Though you can definitely walk on a treadmill (which is a great option!), Golan says there are some great benefits of walking outside. Strolling in the sunshine can increase your vitamin D, get your blood flowing, and can be mentally refreshing (bringing you joy and lowering your stress). Additionally, Hecker loves that walking can have healing properties and is a common exercise prescribed by doctors initially after surgery.

“Walking is not just good for your heart, but it’s good for building muscle tone, good for respiratory health, it’s good for digestion, and can improve the immune system,” Dr Weinberg adds. She always suggests taking a walk after a meal, because it can help lower blood sugars, and walking helps burn the food you just ate as fuel for your walk.

Plus, walking is especially great for those who have joint issues. “I love walking. I love it for the joints. It’s just a low-impact form of cardio,” Hecker says. “I would recommend it for anyone who has joint issues or doesn’t want to run and doesn’t want to do that high-impact, high-intensity form of cardio.”

How to maximise your walking workout

The first thing you want to make the most of your walking workout is that you’re hitting a speed to get you that breathlessness or higher heart rate. To ensure you’re able to hit the correct speed, Dr Weinberg suggests that though a podcast can be great while walking, listening to fast-paced music or walking with a friend can help you maintain a good clip.

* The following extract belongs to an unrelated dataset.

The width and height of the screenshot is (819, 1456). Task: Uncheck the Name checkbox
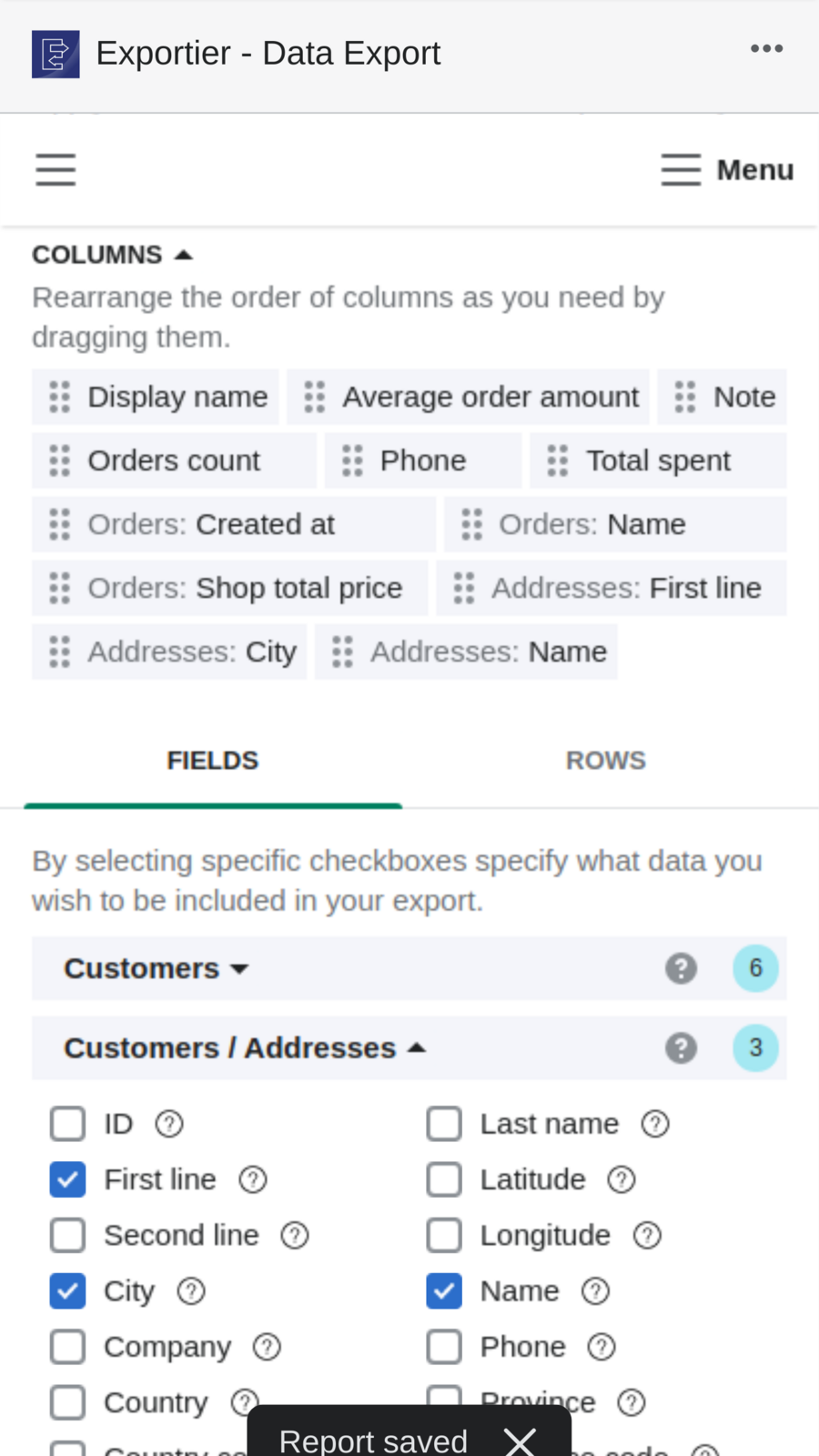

But if you’re looking to take your walk to the next level and reap the cardiovascular benefits, Golan suggests getting your blood flowing and heart working by increasing your pace to a speed walk, walking uphill, or adding small weights to your routine. And if you’re really looking to switch it up, Golan says hiking can be a great option to be kind to your joints but still get your heart rate up.

If walking at a faster rate isn’t in the cards for you, Hecker says increasing the duration of your walk can also be a great option. If you’d normally go for a 30-minute run, but you want to walk one particular day, you can for an hour for similar benefits, she says.

In the end, it’s important to just get yourself moving to the best of your ability. “We make exercise so complicated,” Dr Weinberg says. “It’s really not complicated. You have two feet. You’ve got outside. Just use it.”